Hatte das schon mal jemand? Weiss jemand ob es die Schwinge als Ersatzteil in Deutschland gibt oder ob die aus Canada erst hergeschickt werden muss. Mein Händler hatte schon Feierabend und erst am Dienstag wieder auf.

Ich fahre Anfang August in die Alpen.. würde mich schon deutlich ärgern wenn ich da kein Rad hätte  .
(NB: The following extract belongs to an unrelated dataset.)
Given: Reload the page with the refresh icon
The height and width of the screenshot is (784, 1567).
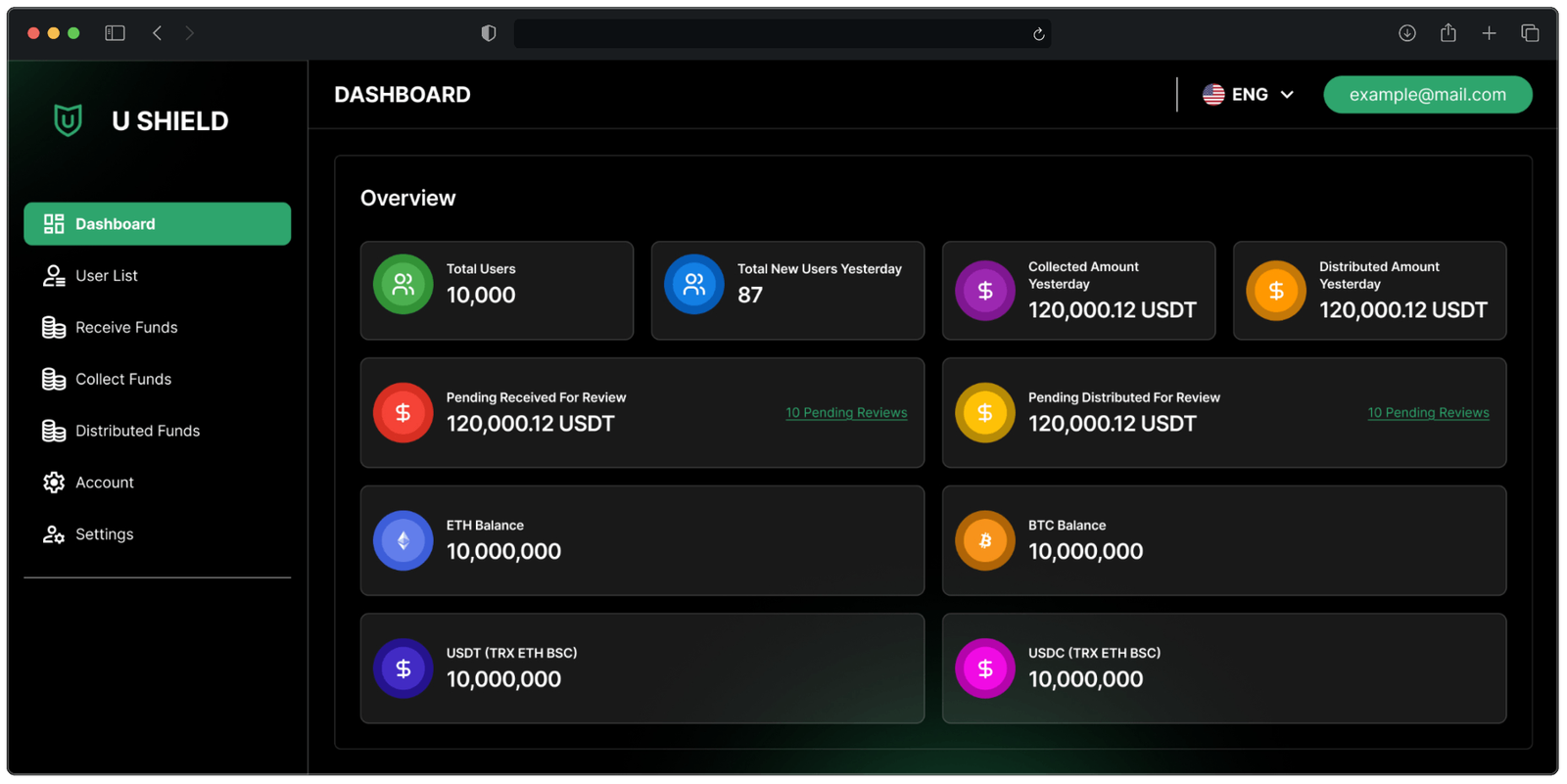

Naja evtl weiss ja jemand was.


----------



## kandyman (20. Juli 2013)

Ist zwar die Druckstrebe und nicht die Schwinge, aber trotzdem Beileid


----------



## MTB-News.de




----------



## madre (20. Juli 2013)

Ah ok ist die Schwinge das untere dann ?


----------



## madre (20. Juli 2013)

Mein Händler hat's heute doch noch an Norco weiter geleitet. )


----------



## trailterror (24. Juli 2013)

Hastde schon news wie's weitergeht?

Wie ists denn eigentlich gerissen, bei welchem "move"?


----------



## madre (24. Juli 2013)

War heute beim Händler der warte auf Antwort von Norco Deutschland, die aber bis 30.6 wohl im Urlaub sind und deshalb nur eingeschränkt erreichbar. 
Bzgl Austausch sieht er keine Probleme ( letzte Wort hat natürlich Norco aber ist nicht zu erwarten das es da Probleme gibt. ) Ich hoffe natürlich das Norco DE die Druckstrebe hier hat sonst muss sie aus Canada eingeflogen werden, was natürlich länger dauert und ich fahre am 2.8. in die Alpen .. das wäre natürlich extrem ärgerlich wenn ich da dann kein Rad hätte ....


----------



## madre (24. Juli 2013)

Achso wie es gerissen ist : Bei einer Ausfahrt mit Frau und meinem 7 jährigen Sohn  Insofern geh ich davon aus das da schon vorher was angecknackst war. Wir gehen aktuell von einem Materialfehler aus wie er halt leider passieren kann.


----------



## trailterror (24. Juli 2013)

Ok. Viel glück umd nen schönen urlaub


----------



## madre (29. Juli 2013)

Yeah gute Nachrtichten!
Norco DE war nicht im Urlaub sondern wohl in Canada bei Norco um die 2014 Modelle anzuschauen etc .. Haben die Mail da gelesen und direkt selbst die Druckstrebe aus Canada im Gepäck mitgebracht ).
Insofern passt alles noch und ich kann das Rad mit in Urlaub nehmen  .


----------



## MTBermLuS (29. Juli 2013)

Ob die meine Schrauben auch gleich mitgenommen haben 

Hab zwar schon Ersatz, mein Händler war so nett und hat welche aus einem Neurad ausgebaut, aber das es in D keine Ersatzteile gibt fand ich schon etwas merkwürdig.


----------



## madre (29. Juli 2013)

Ach du hast das in FB auch gepostet oder ?
Ist das so eine exklusive Schraube das es die nicht bei 
Online Schrauben gibt ?


----------



## MTB-News.de




----------



## MTBermLuS (12. August 2013)

madre schrieb:


> Ach du hast das in FB auch gepostet oder ?
> Ist das so eine exklusive Schraube das es die nicht bei
> Online Schrauben gibt ?



Hab keinen FB Account. Aber interessant das ich offenbar doch nicht alleine bin.


----------